Sunday, October 26, 2008

Back in Miami!




All it took was a five and one-half hour airplane ride and my South American adventure was over! Yesterday Dianne and I had a rather uneventful flight from Lima, Peru to Miami and it feels like I have awakened from a marvelous dream. It was great to be greeted at the airport by my daughter, step-daughter and her husband, and my newest granddaughter. I have really missed family and it was a nice surprise to walk out of the International Arrivals restricted area to see them in the lobby and not have to wait for them curbside. It has been a full 24 hours with family as we had dinner with them last night and went back to their house for lunch today to visit with another long time friend who is almost like family.

But it feels strange to be back in my home in Miami. In fact, the initial feelings are that it doesn't feel like "home." It is the same house. My "stuff" is still here. My family lives here. But there was a "strangeness" to walking in last night. It is an early confirmation of what I was anticipating in South America that there will be a time of adjustment for me upon return. We are usually so caught up in the day to day "everydayness" of our lives that 8, 12, 16 weeks fly by and don't seem so long in the course of a year. Yet, in truth they are a significant passage of time. Twelves weeks is what I spent out of the United States, living in South America. It is a fourth of a year. Sixteen weeks is what I spent away from work on Sabbatical. That is a third of a year. A lot happens in those amounts of time. For me, a lot happened here at home that I missed. And a lot happened to me, that others, except through my blog, have not experienced with me. How all of this will mesh together to allow me to re-engage with my former life here in Miami will be a most interesting process. Probably as interesting, if not more so, as the Sabbatical experience itself.

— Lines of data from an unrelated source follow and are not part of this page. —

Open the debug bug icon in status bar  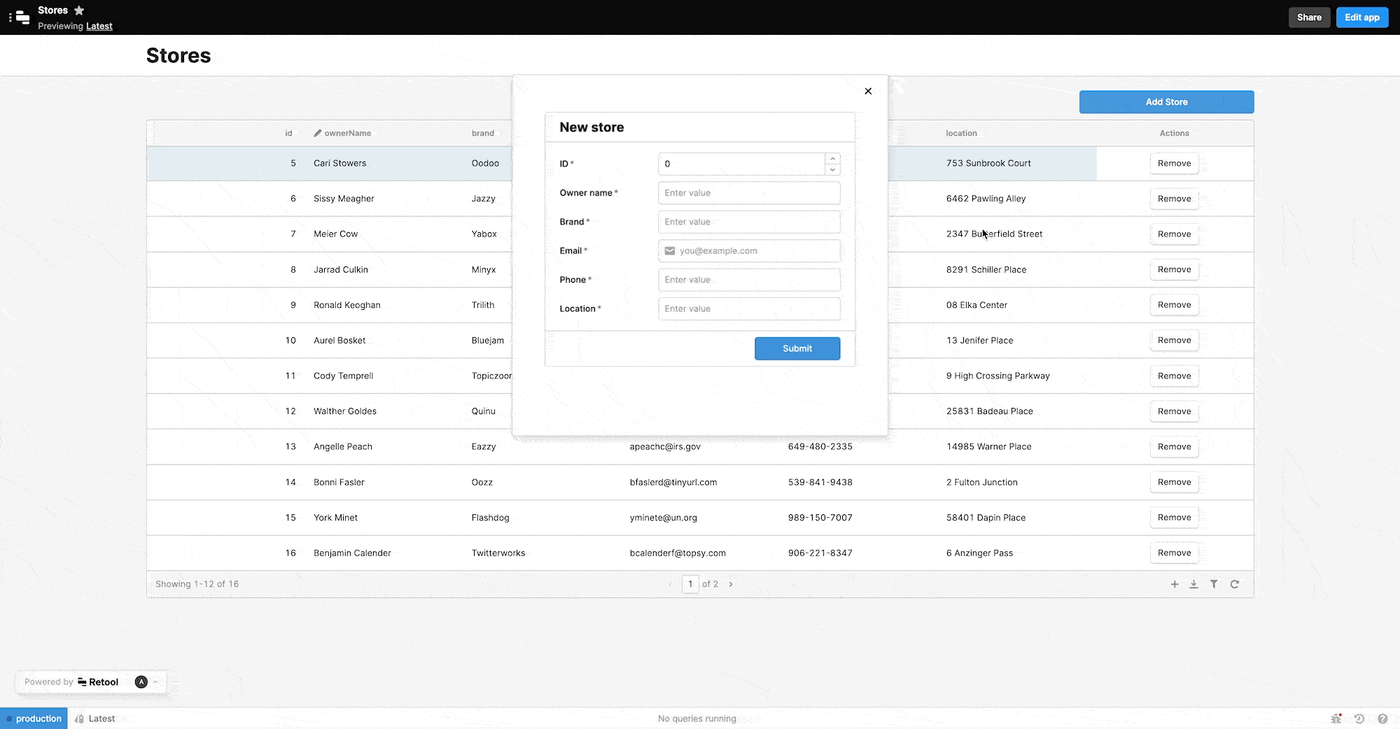pos(1337,718)
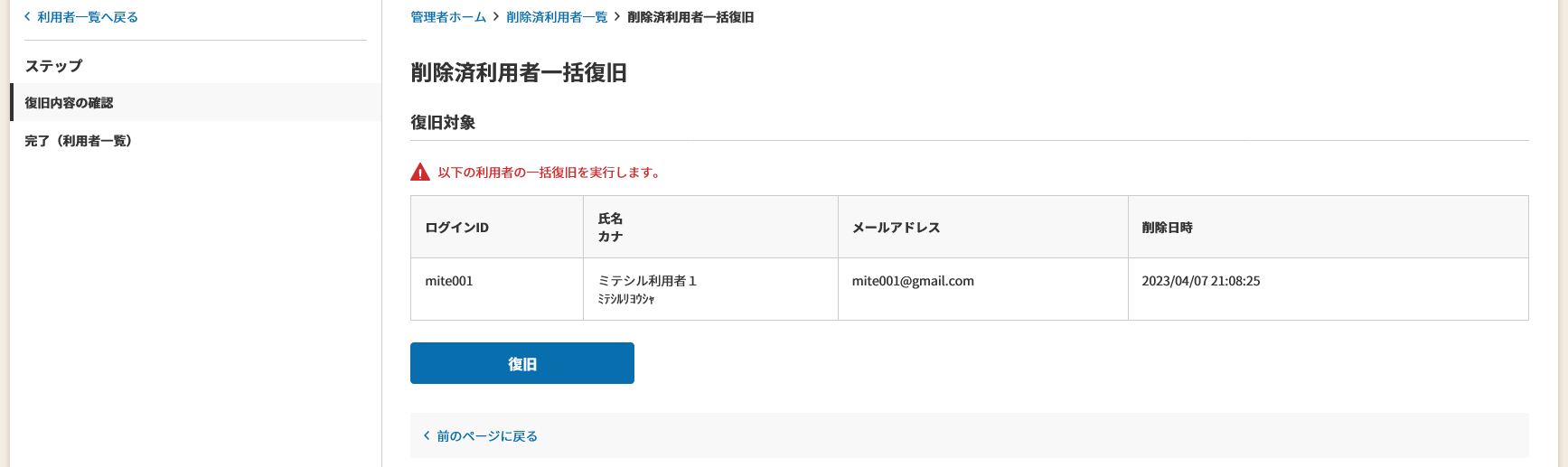Viewport: 1568px width, 467px height.
Task: Click the mite001@gmail.com email cell
Action: (983, 289)
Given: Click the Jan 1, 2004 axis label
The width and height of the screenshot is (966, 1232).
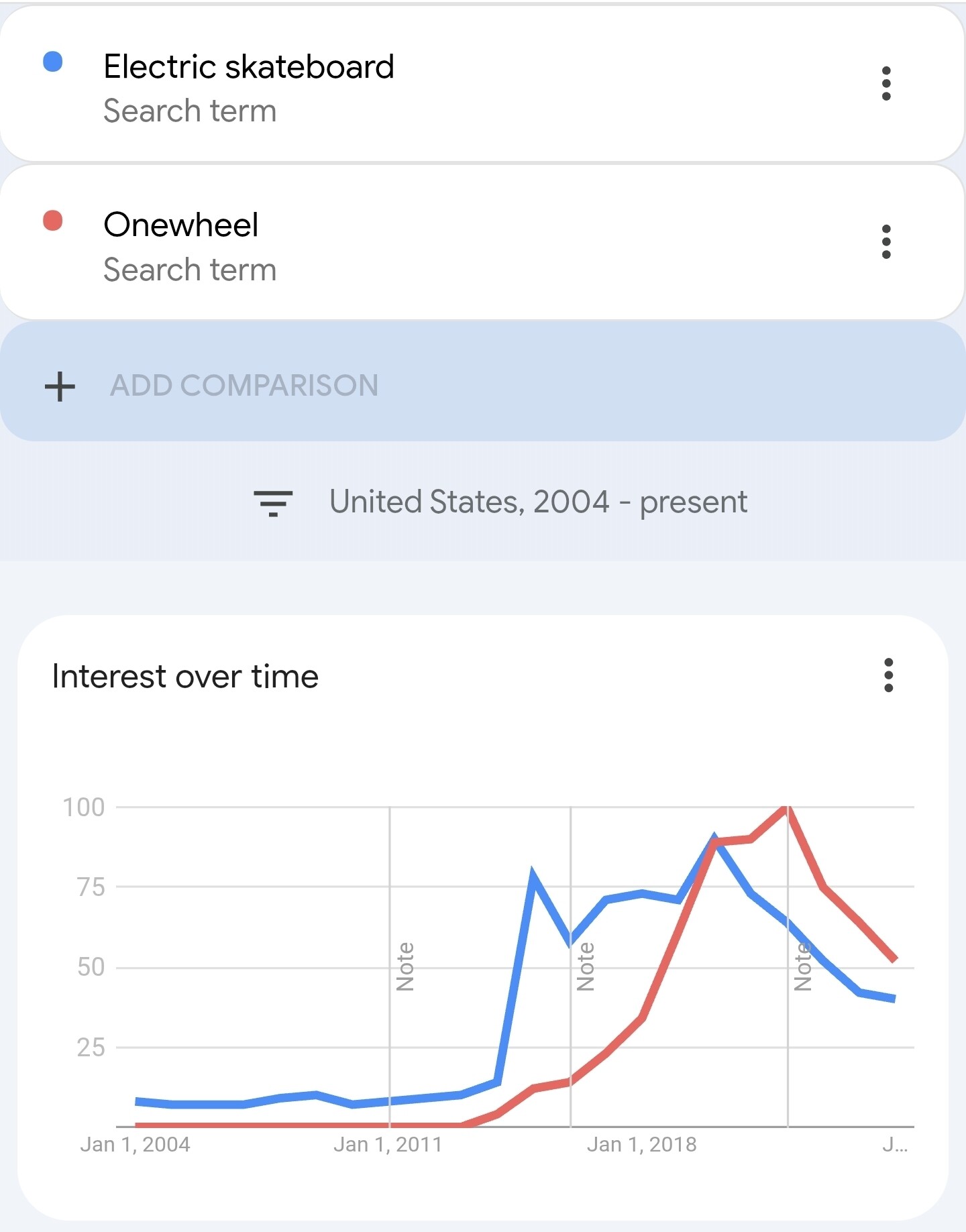Looking at the screenshot, I should click(x=135, y=1144).
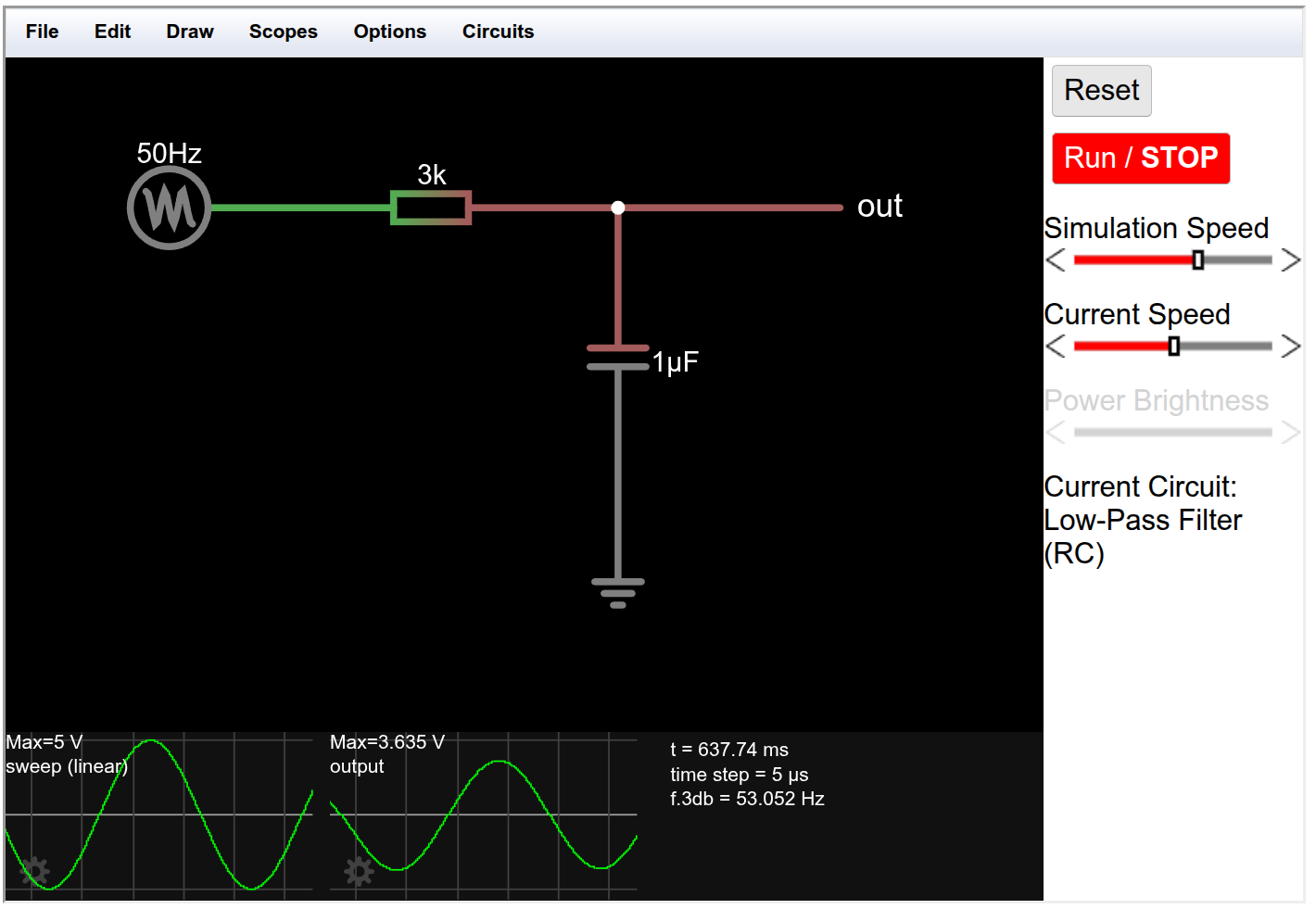This screenshot has width=1316, height=909.
Task: Open the Options dropdown menu
Action: click(389, 32)

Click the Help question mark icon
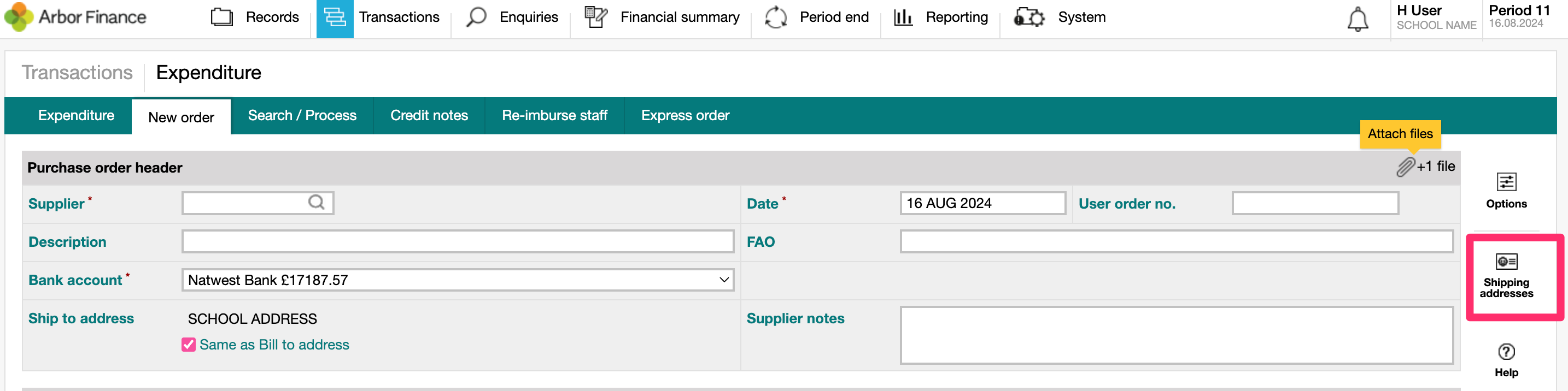pyautogui.click(x=1506, y=352)
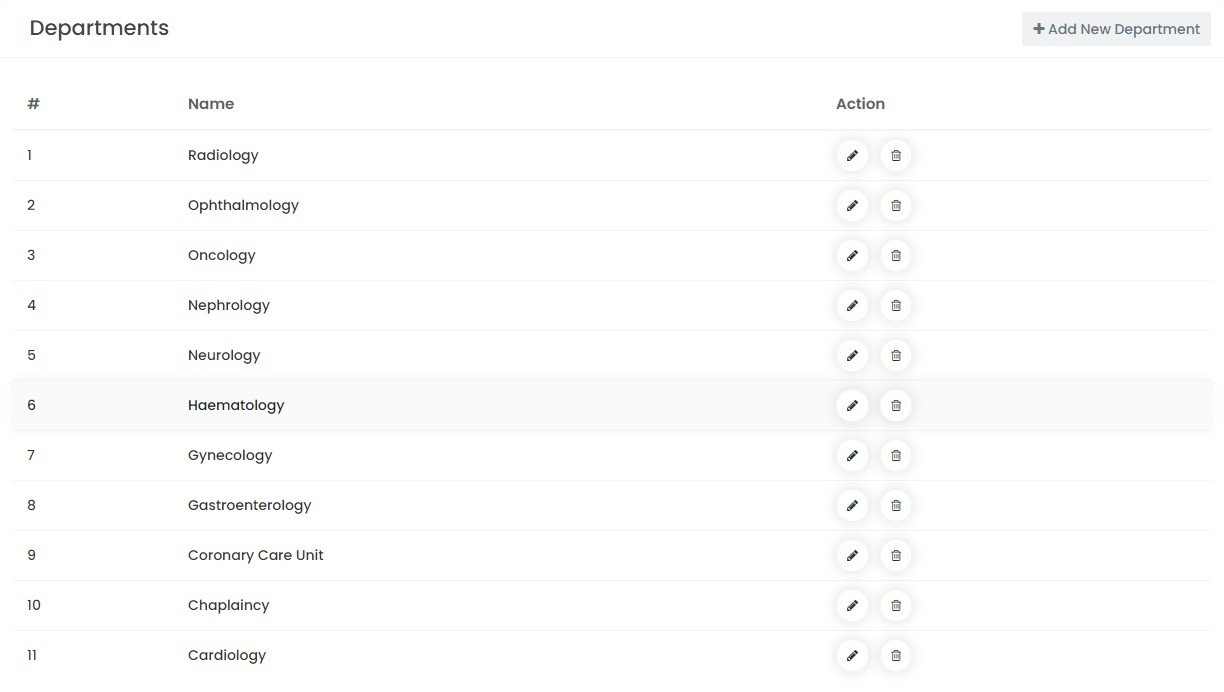The image size is (1224, 692).
Task: Open the edit pencil for Haematology
Action: click(x=852, y=405)
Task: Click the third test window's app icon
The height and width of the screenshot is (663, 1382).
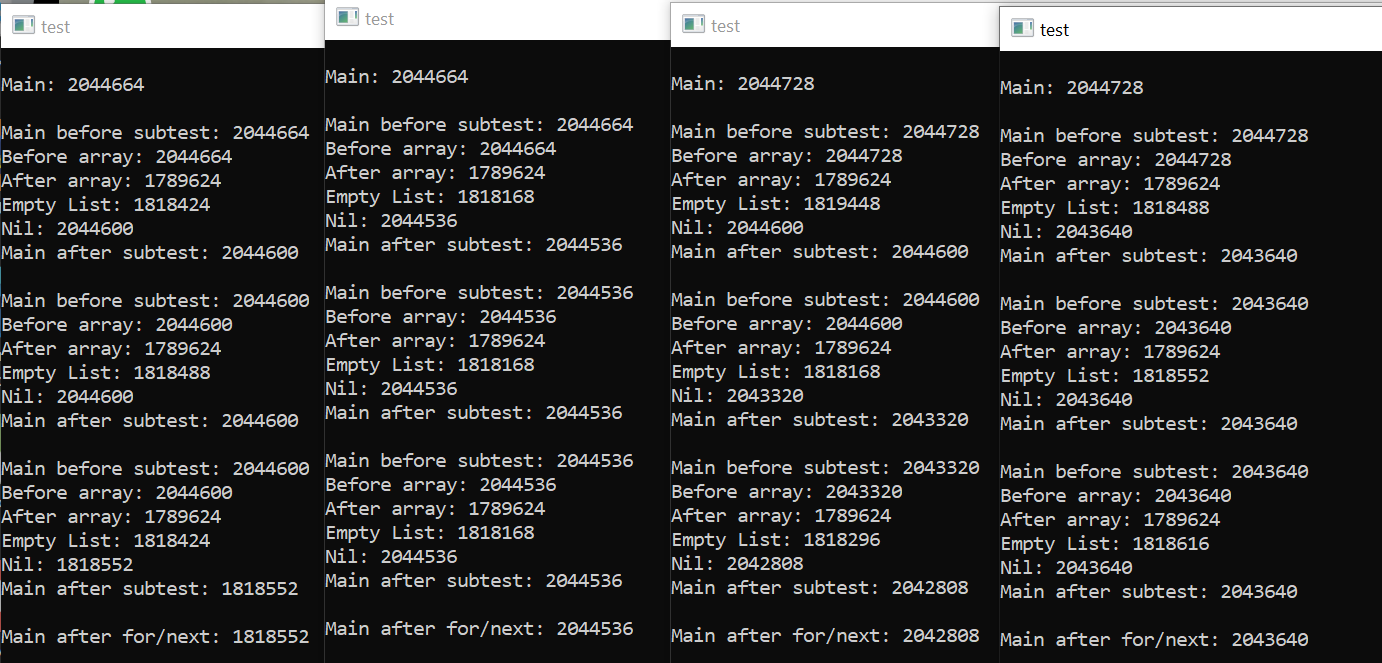Action: click(693, 24)
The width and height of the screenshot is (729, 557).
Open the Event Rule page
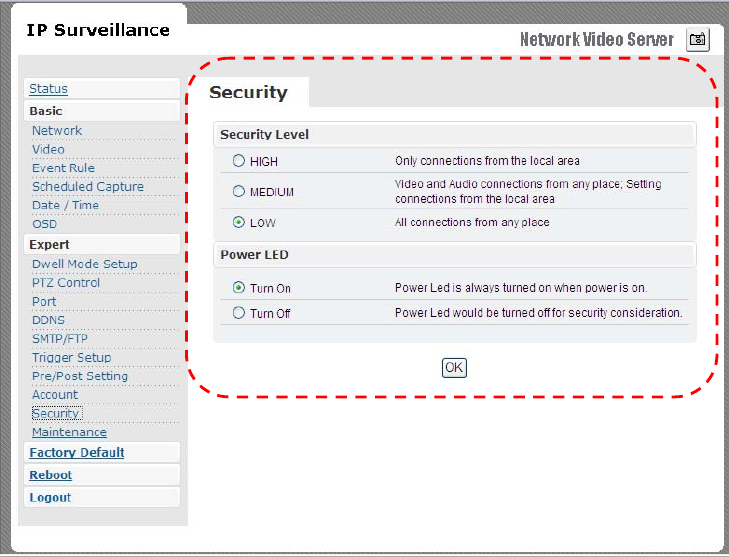coord(63,168)
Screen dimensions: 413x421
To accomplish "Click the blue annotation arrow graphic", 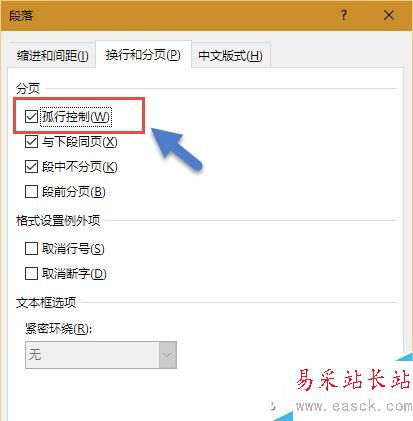I will 176,149.
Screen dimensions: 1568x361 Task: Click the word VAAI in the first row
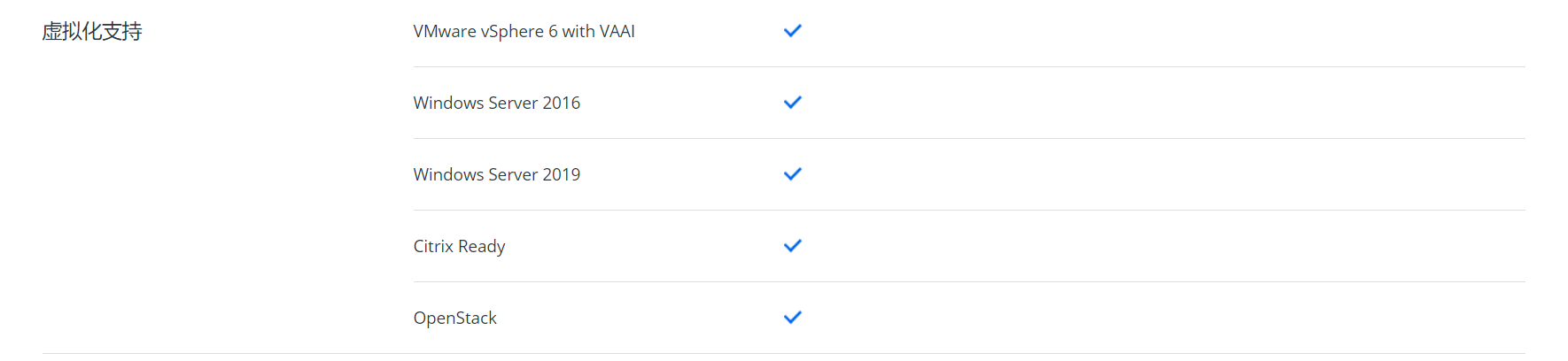point(617,32)
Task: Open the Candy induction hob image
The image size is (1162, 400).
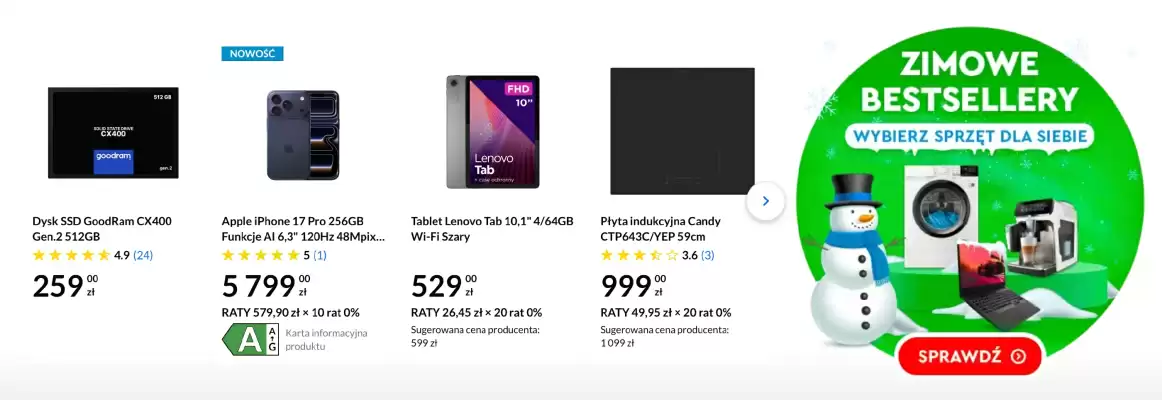Action: [682, 131]
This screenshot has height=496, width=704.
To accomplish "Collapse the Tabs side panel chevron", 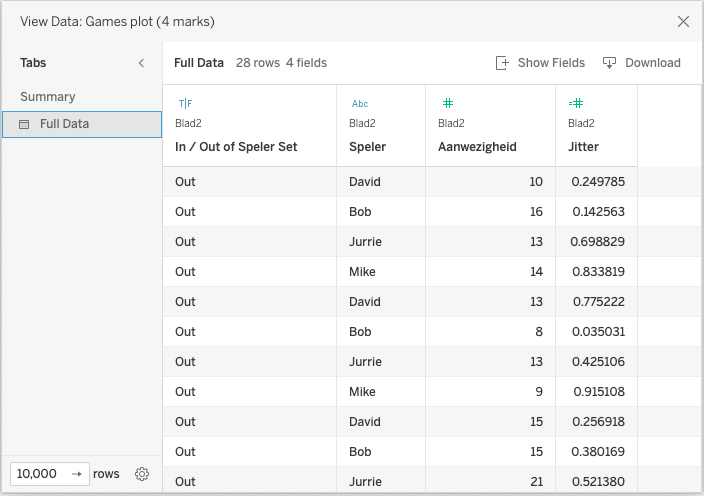I will point(141,63).
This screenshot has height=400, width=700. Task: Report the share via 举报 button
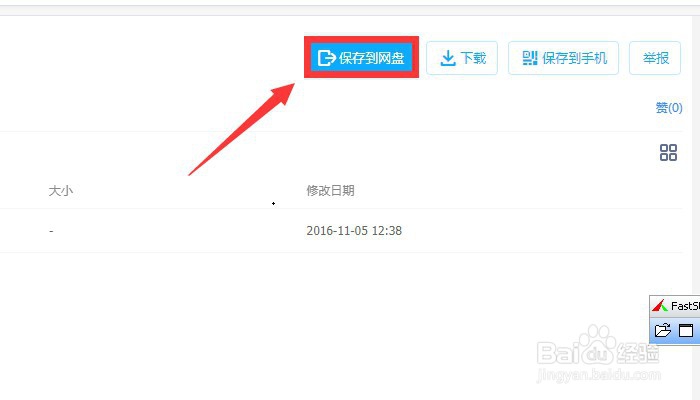click(655, 58)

For now, I plan to take my re-entry nice and slow. I do not plan to think too much about work or what I need to be doing when I return to work very much this next week. I plan to spend time performing some maintenance chores around the house. My wife and daughter did a great job taking care of the house in my absence, but some things, like taking down hurricane shutters put up as a precaution, they really cannot do. I also want to play at least one round of golf, it has been four months since I have swung my golf clubs. I plan to brush up on my Spanish lessons. Even though the last two weeks were spent in Peru, a Spanish-speaking country, most of our time was in tourist areas, where most of the service people we dealt with spoke some, if not a lot, of English and tended to assume we knew no Spanish. So, it was almost like being back in Miami two weeks early: in an environment where there was Spanish being spoken around us, but an environment where it was not necessary for us to know Spanish to function. In that regards, I am very glad I chose Argentina and not Peru for my Spanish language classes. I know I was surrounded by Spanish speakers and most of the 8 weeks I was in Argentina, it was necessary for me to know Spanish to function. It was truly an immersion experience that helped me learn the language. Based on my recent experience in Peru, I am not sure I would have found the same type of immersion experience there.

I also want to spend some significant time this week reflecting on my entire Sabbatical. I know this will be an on-going process, but I want to begin that process this week before work responsibilities begin to impinge on my time and attention. During the past 4 months I have done some reflecting on what I was experiencing, what I was learning, what it might mean for me moving forward. But now that I am nearing the end of the Sabbatical, I want to revisit those reflections, deepen them, and refine them. I want to begin to seriously contemplate what all this might mean for me moving into the future.

1 comment:

Anonymous said...

Bienvenidos!!!!! Que alegría que llegaron con bien!!!